DeNAのダヤン・ビシエド内野手(37)がNPB引退を決断したことが24日、明らかになった。
木村洋太球団社長が横浜スタジアムで対応した。
今季はここまで20試合の出場にとどまり、そのうち16試合が代打出場だった。3日のヤクルト戦(神宮)では今季1号2ランを放つなど、馬力健在を示していた。
キューバ出身の助っ人は19歳だった2008年に家族と米国に亡命。その際にいかだに乗って海を渡ったという逸話がある。決死の思いで渡米し、同年にホワイトソックスと契約。メジャー通算成績は打率2割5分4厘、66本塁打、211打点をマークした。
16年からは9年間、中日に在籍。移籍1年目には新外国人としてはプロ野球初の開幕3戦連発の離れ業を演じるなど鮮烈なデビューを飾り、ファンの心をつかんだ。中日時代から数えて日本では11シーズンに渡って、通算1021試合に出場し、1040安打、142本塁打を積み重ねた。
18年には打率3割4分8厘で首位打者、178安打で最多安打のタイトルを獲得した。25年8月17日の中日戦(バンテリンD)では古巣との試合でプロ野球48人目となる全球団本塁打を達成した際には竜党からの温かな拍手が送られていた。

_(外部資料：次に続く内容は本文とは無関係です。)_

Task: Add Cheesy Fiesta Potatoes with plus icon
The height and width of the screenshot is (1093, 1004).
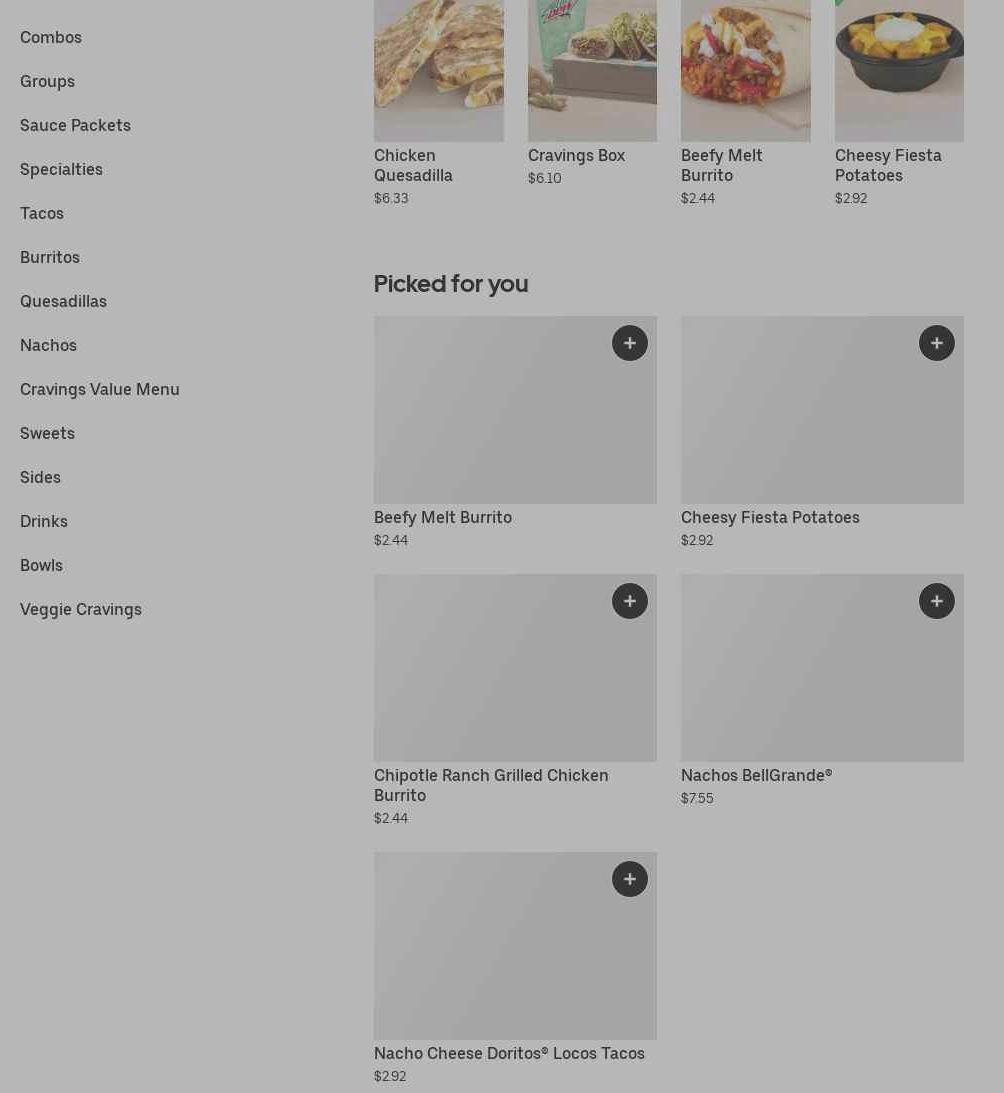Action: [937, 343]
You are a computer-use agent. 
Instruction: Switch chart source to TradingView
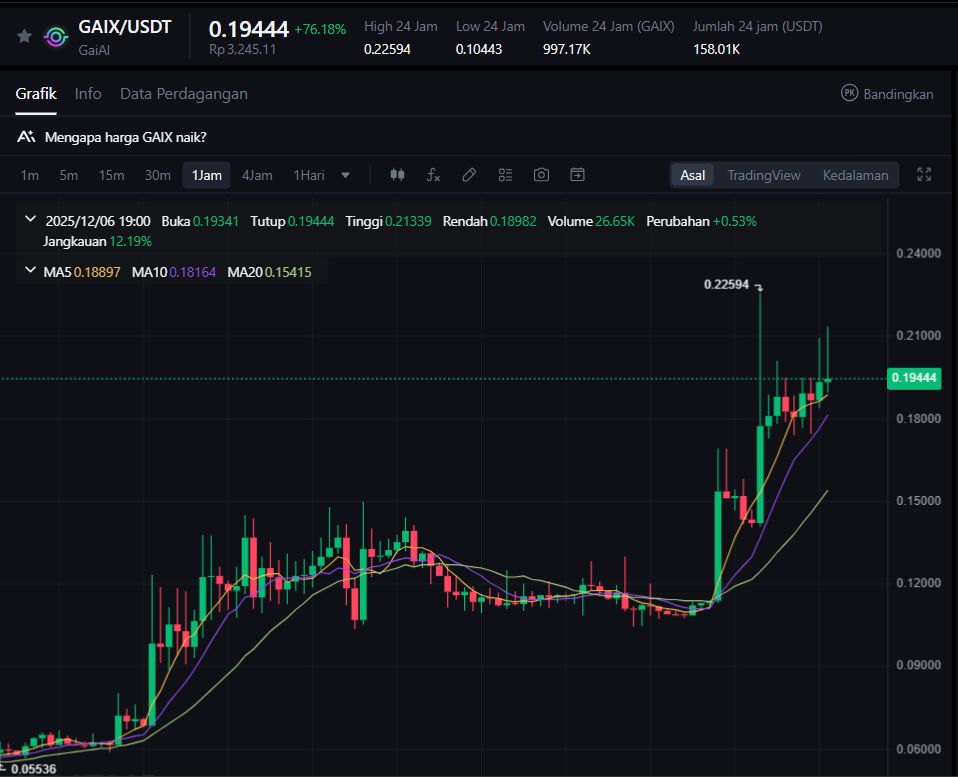coord(763,175)
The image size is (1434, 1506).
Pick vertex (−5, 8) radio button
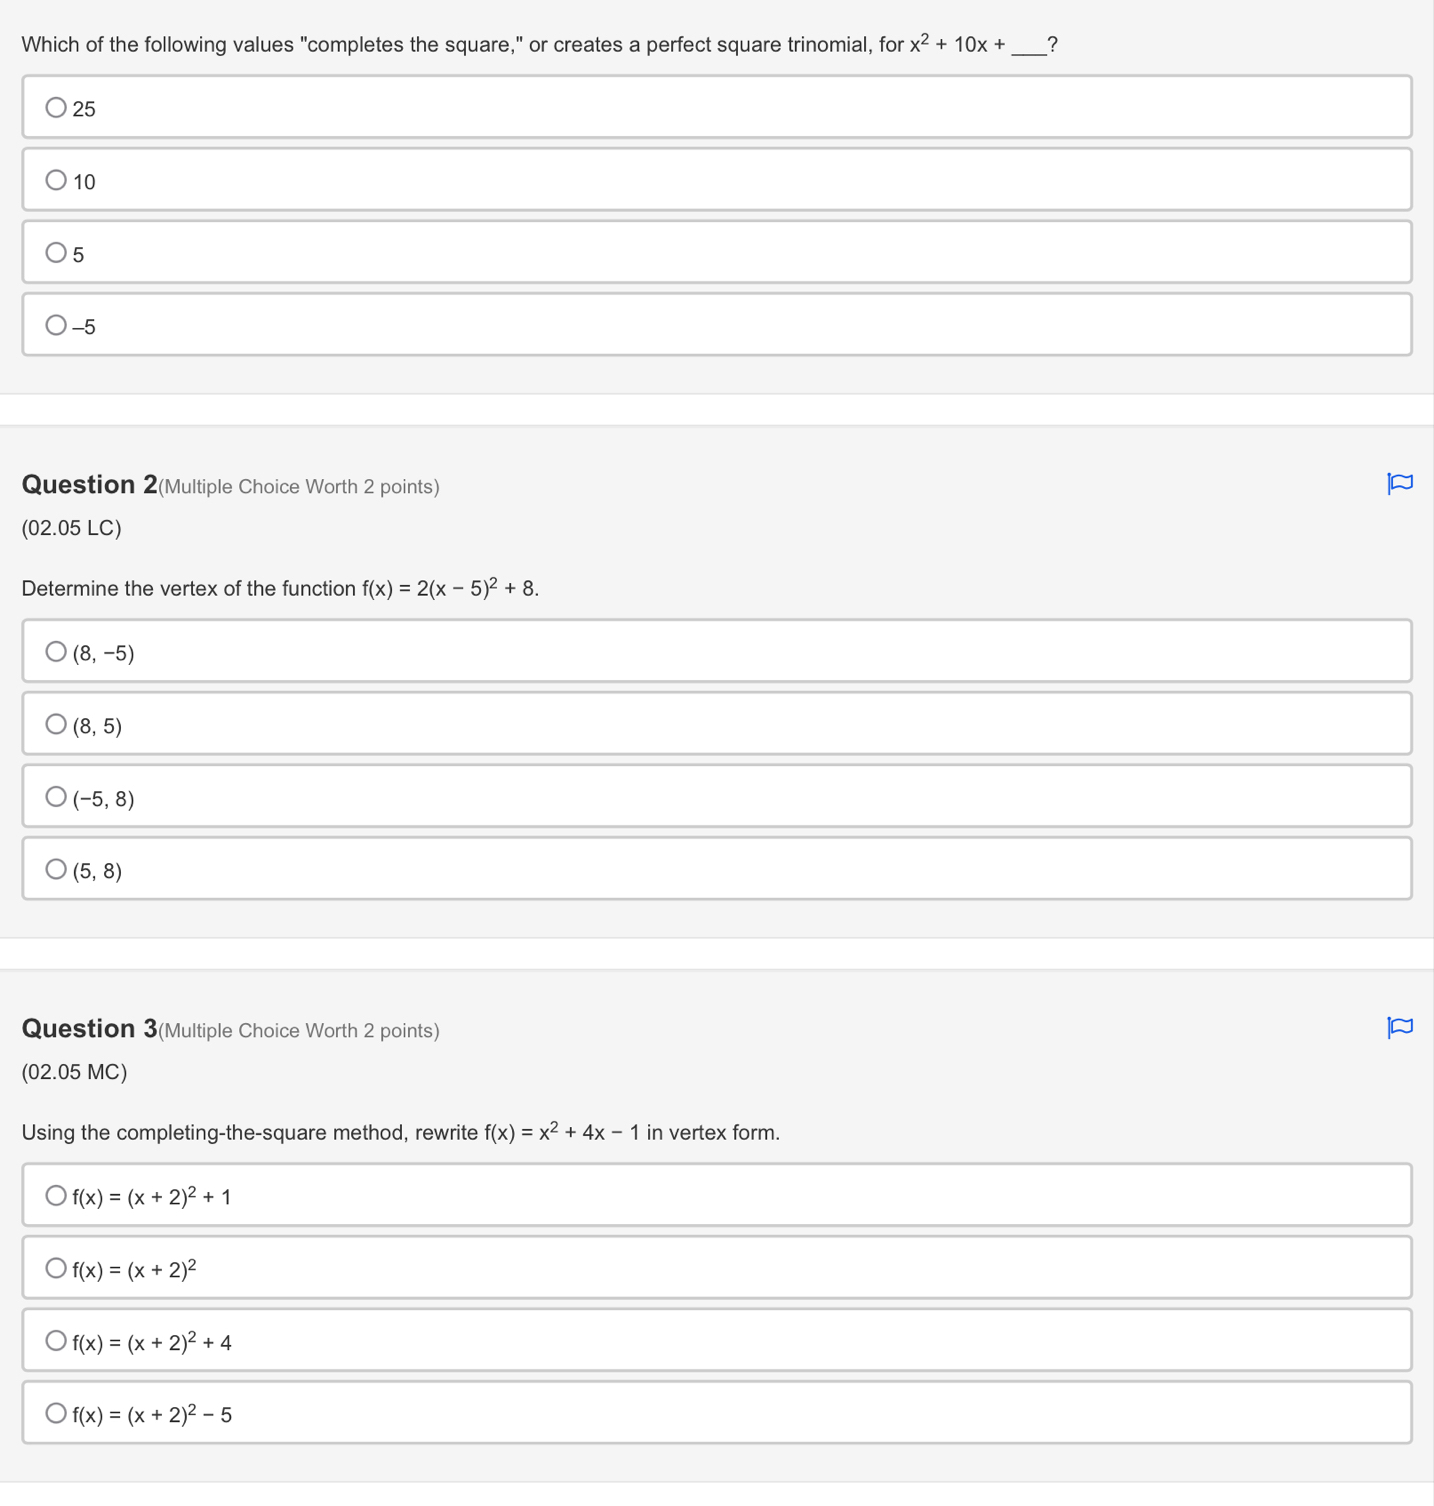(x=56, y=797)
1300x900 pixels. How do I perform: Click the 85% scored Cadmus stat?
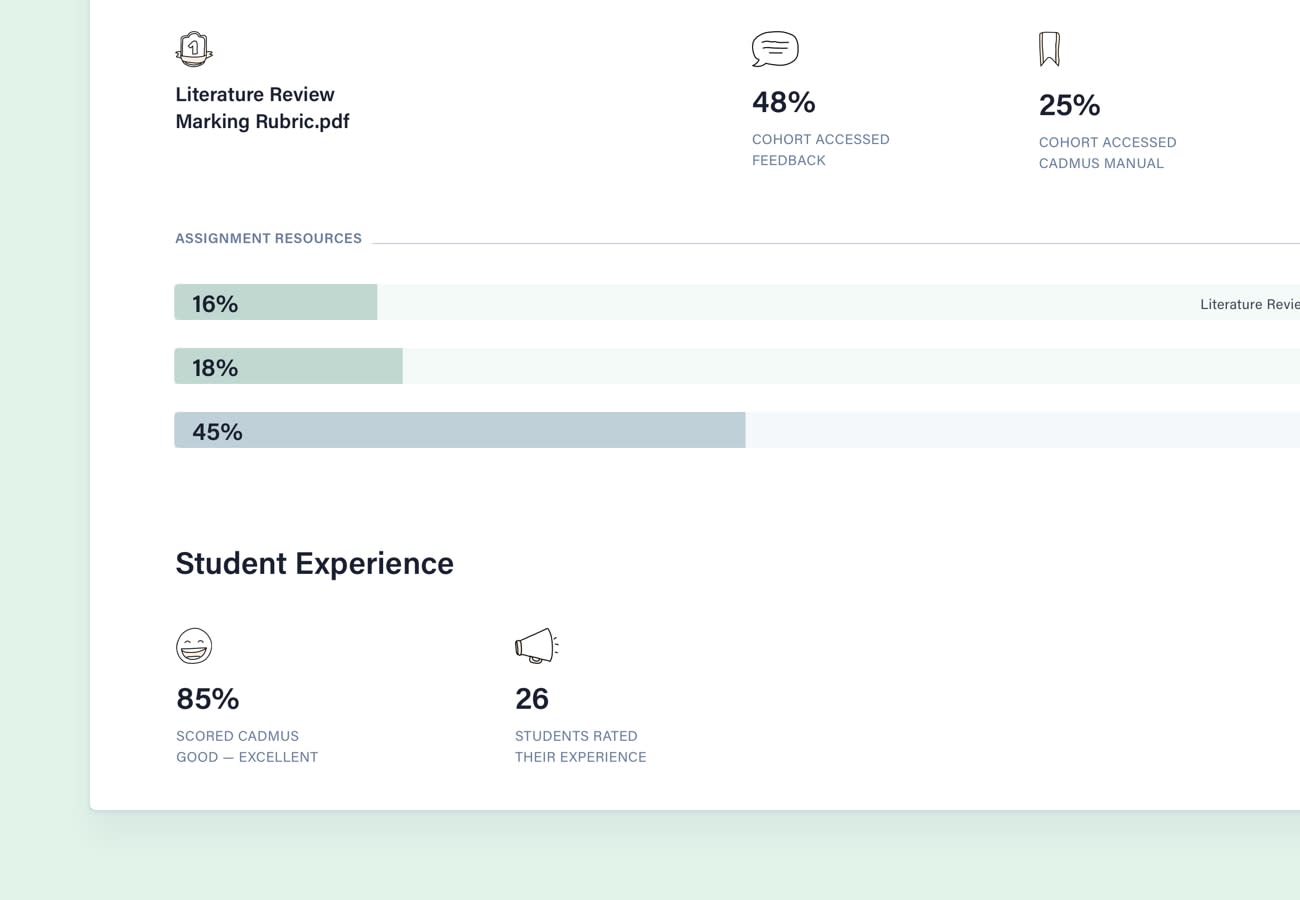(208, 698)
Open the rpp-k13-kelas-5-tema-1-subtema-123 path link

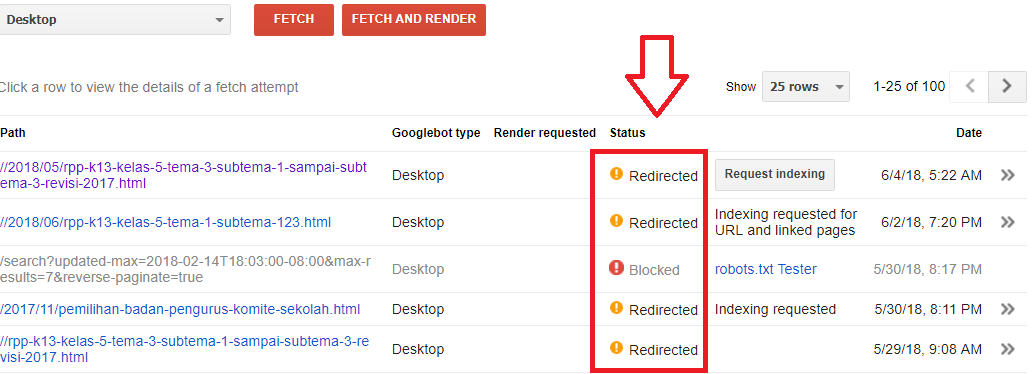pos(165,223)
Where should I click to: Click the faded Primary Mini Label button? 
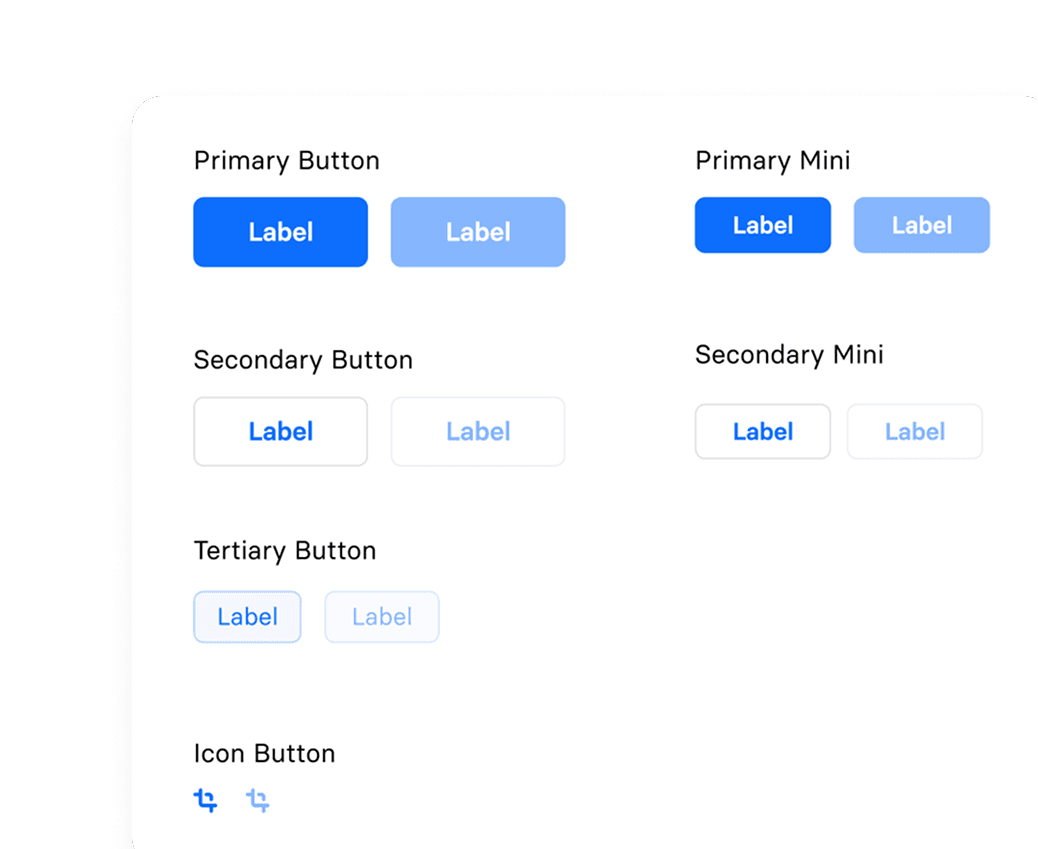[x=921, y=225]
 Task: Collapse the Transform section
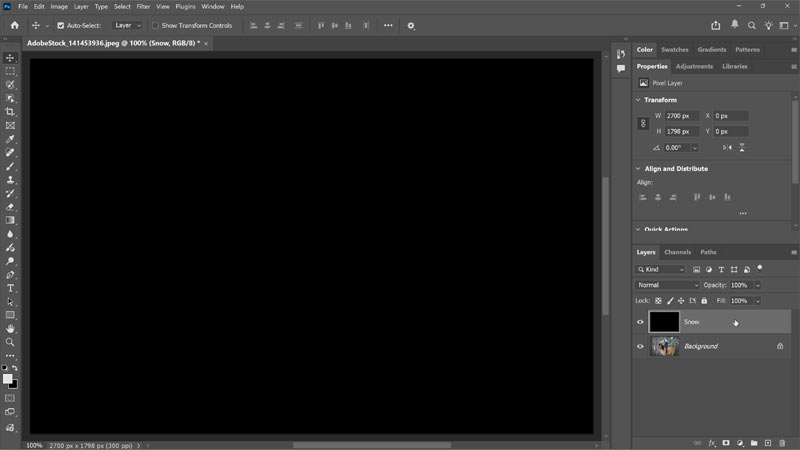coord(639,100)
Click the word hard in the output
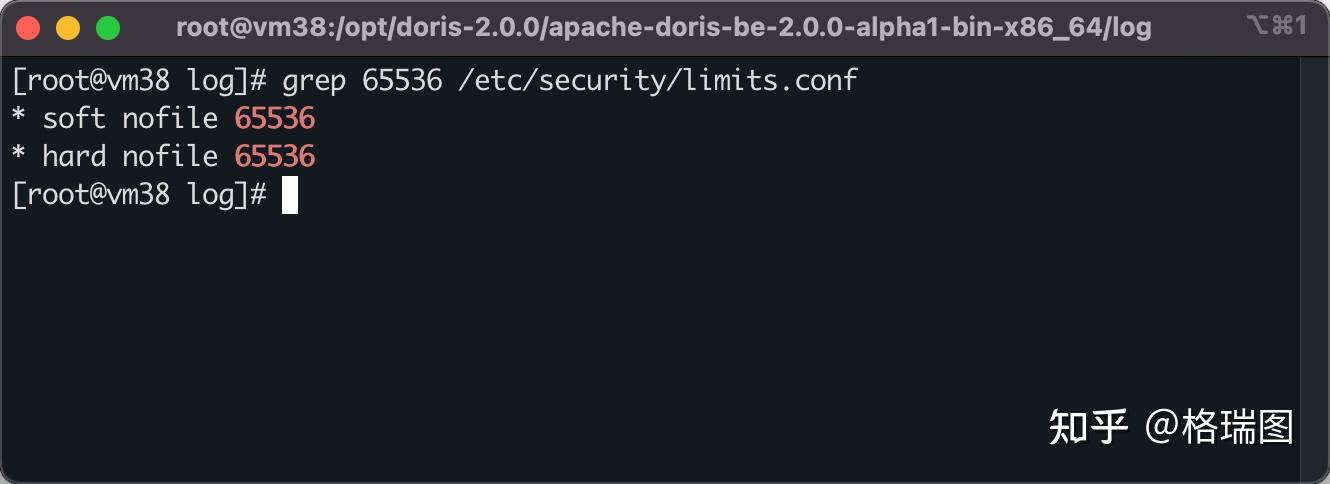This screenshot has height=484, width=1330. [x=74, y=156]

引退会見は行わない予定で、近日中に日本を離れる見込み。親しみやすい明るい性格で誰からも愛された「エル・タンケ」(戦車)が静かにグラウンドを去る。
以下、木村球団社長の一問一答。
―引退報道について
「ニュースにも出た通りですが、本人から『日本での野球を引退したい』という申し出がありました。球団としても慰留はしましたが、本人の意思が非常に固かった。球団としても受け入れてこの先、契約を終了させる手続きに入っていくことを決めました」
―今日(24日)の試合がラストゲームか
「はい、おっしゃる通りです」
―申し出があったのはいつ頃か
「火曜日の広島戦後です。通訳を通じて『話がある』と言われ、ホテルに戻ってから、通訳を交えて直接話をしました。その中で、そういう意向を聞きました」
―理由について、どのように話していたか
「昨年途中からチームに加わり、今年も並々ならぬ覚悟を持っていた。中日時代と違って、今回は家族をアメリカに残して単身で日本に来ている中で非常に強い覚悟を持って、コンディションを整えてくれていました。ただ、オープン戦から開幕を迎える中で、本人が思い描いていた状況とのズレが出てきた。
―任意引退という形か
「任意引退という公示になります。本人から『日本で引退する』という言葉があったので、『他国でプレーする考えはあるのか』という話もしましたが、『現時点では決まっていない。一度戻ってから考えたい』ということだった。それなら任意引退という形が適切だろうということで、代理人ともコミュニケーションをとって決めました」
ーチームとしての活動もきょう(24日)までか
「そうです」
―引退会見は行わない予定とのことだが、本人の意向か
「今回はシーズン中ということもありますし、通常のシーズン終了後の引退会見とは状況が違うかなと」
―シーズン序盤でビシエドがいなくなるのは、チームとして痛い
「そうですね。先ほど本人にも伝えましたが、右の代打としての実績もありますし、打席での雰囲気もある。当然、打者としての結果という部分も含めてですけど、(結果だけに)とどまらず長いキャリアの中で培ってきたものがある。どんな立場、どんな状況でも、試合前から全力で準備する姿勢を見せてくれていた。そういう意味でもチームにとって大きな存在でした。戦力としても、チームの雰囲気という意味でも、痛い部分はあると思っています」
―話し合いは、ビシエドと直接行ったのか
「そうですね。はい」
―話がまとまった時期は
「契約事は代理人と進めていました。火曜日の夜からコミュニケーションを始めて、最終的に着地したのが昨日。そこで『今日までにしよう』という形になりました」
―今後の補強について、ビシエドの穴をどう埋めていくか
「ビシエド選手の穴というだけではなく、優勝するために何が足りないかという視点で、引き続き補強は進めていきたいと思っています」
◆ダヤン・ビシエド(Dayan Viciedo)1989年3月10日、キューバ出身。